*TASK TO CARRY OUT*.
Copy out every item below, swapping "GUI agent" for "desktop assistant" and leaving everything else unchanged.
--- Begin MATERIAL SUPPLIED ---
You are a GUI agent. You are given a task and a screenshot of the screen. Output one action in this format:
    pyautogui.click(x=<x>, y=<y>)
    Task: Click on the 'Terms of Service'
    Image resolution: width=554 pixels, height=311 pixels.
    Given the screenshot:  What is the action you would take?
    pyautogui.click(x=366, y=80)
--- End MATERIAL SUPPLIED ---
*SOLUTION TO THIS TASK*.
You are a desktop assistant. You are given a task and a screenshot of the screen. Output one action in this format:
    pyautogui.click(x=<x>, y=<y>)
    Task: Click on the 'Terms of Service'
    Image resolution: width=554 pixels, height=311 pixels.
    Given the screenshot:  What is the action you would take?
    pyautogui.click(x=366, y=80)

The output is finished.